Data for review:
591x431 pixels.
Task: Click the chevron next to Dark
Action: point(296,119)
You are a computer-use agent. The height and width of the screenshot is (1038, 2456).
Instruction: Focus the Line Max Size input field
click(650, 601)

---

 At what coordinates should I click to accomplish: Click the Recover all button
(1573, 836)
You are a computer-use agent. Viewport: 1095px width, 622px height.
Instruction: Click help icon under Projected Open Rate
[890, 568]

Work request:
Select every line above that contains the word "computer", and copy it.

Answer section:
You are a computer-use agent. The height and width of the screenshot is (1038, 2456).
You are a computer-use agent. Viewport: 1095px width, 622px height.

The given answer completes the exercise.